Task requirements:
Copy out all of the lines below exactly; the pictures do not belong in the copy.

○ ○ ○ ○ ○ ○ ○

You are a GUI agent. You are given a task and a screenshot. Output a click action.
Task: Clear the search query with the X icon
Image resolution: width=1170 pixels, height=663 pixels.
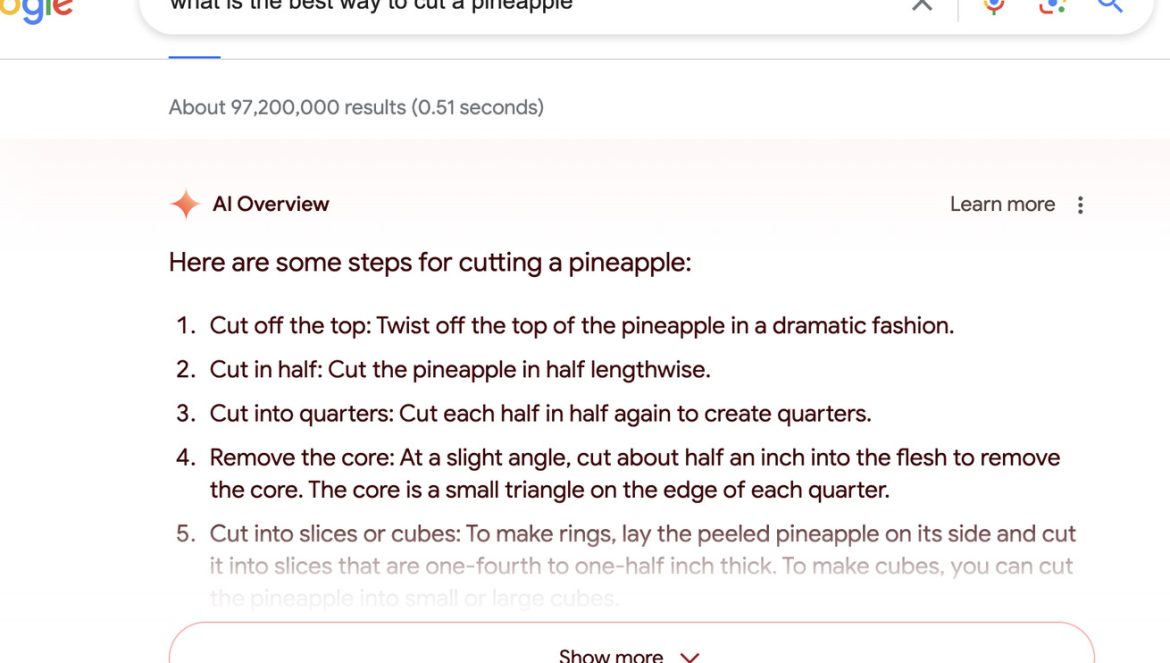922,4
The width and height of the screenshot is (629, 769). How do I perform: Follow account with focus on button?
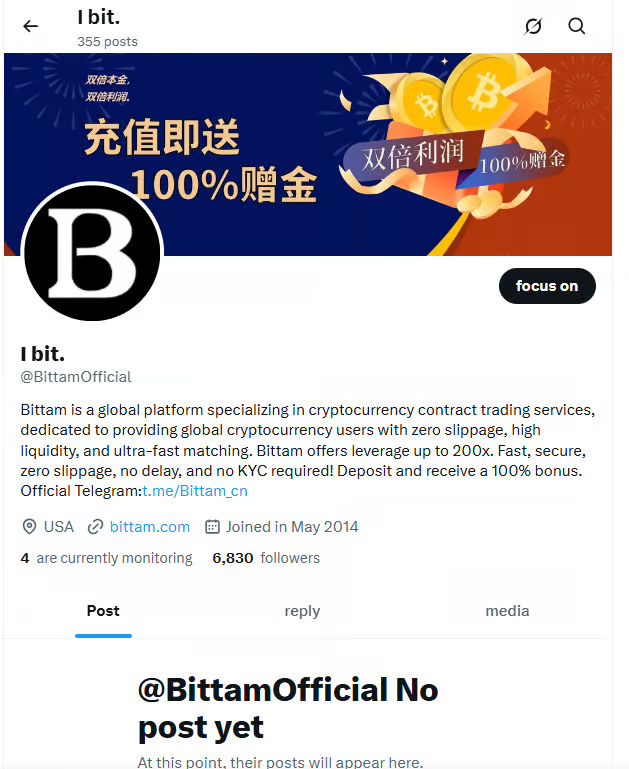547,286
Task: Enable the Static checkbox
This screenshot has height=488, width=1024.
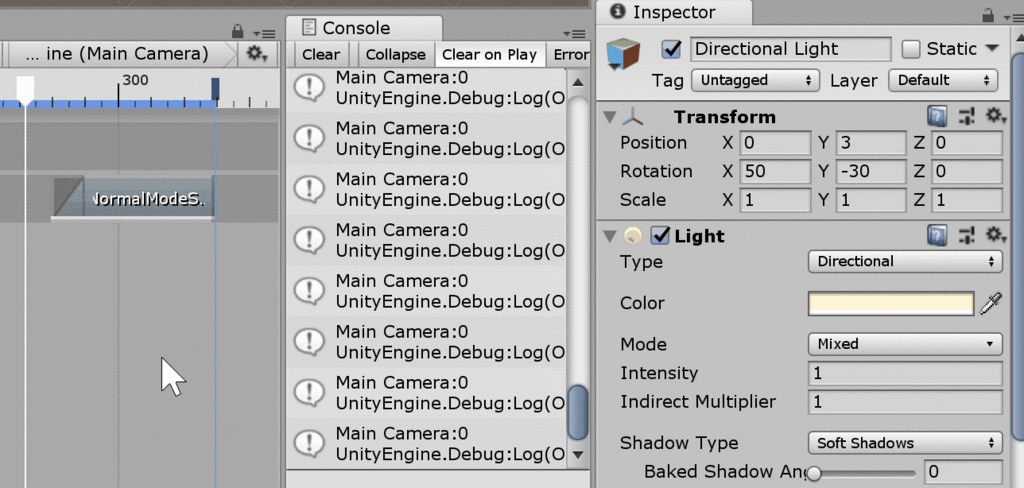Action: point(910,49)
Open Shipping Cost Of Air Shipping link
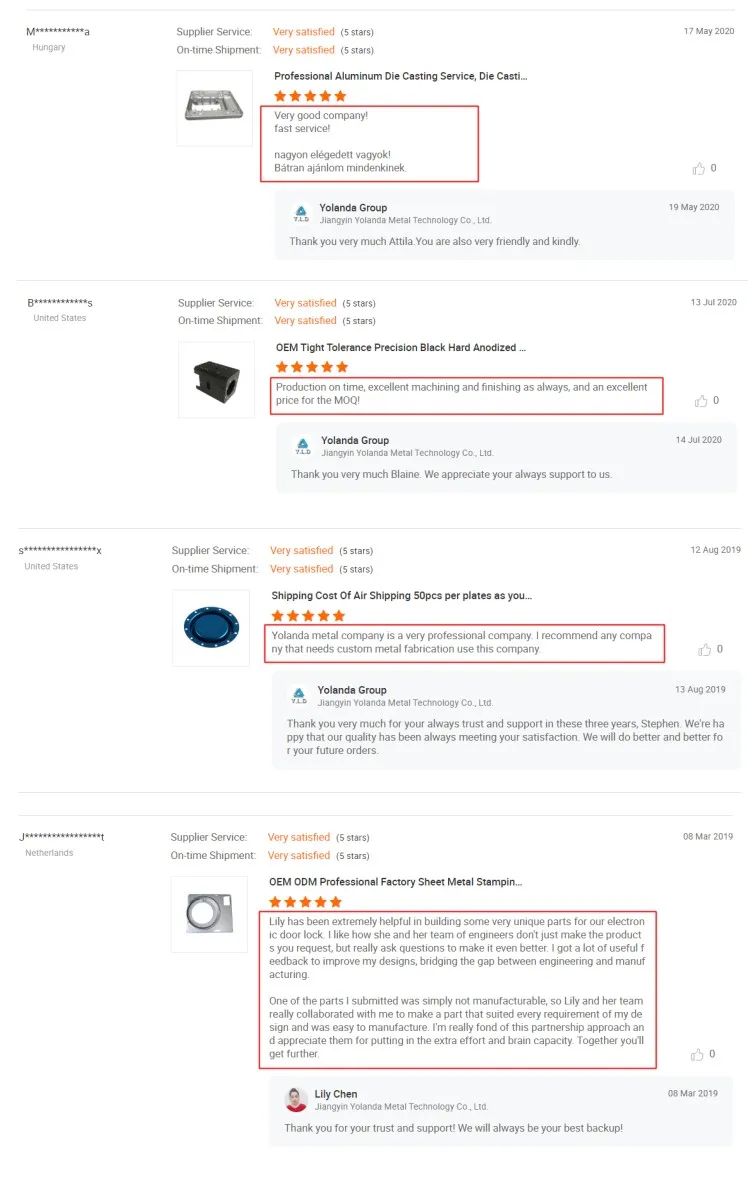 [401, 596]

○ ○ ○ ○ ○ ○ ○

Finished task:
You are a GUI agent. You are given a task and a screenshot. Output a click action.
Task: Clear the search query with the X icon
Image resolution: width=1170 pixels, height=663 pixels.
922,4
The width and height of the screenshot is (629, 769). How do I perform: Follow account with focus on button?
547,286
Task: Enable the Static checkbox
This screenshot has height=488, width=1024.
Action: point(910,49)
Open Shipping Cost Of Air Shipping link
 [401, 596]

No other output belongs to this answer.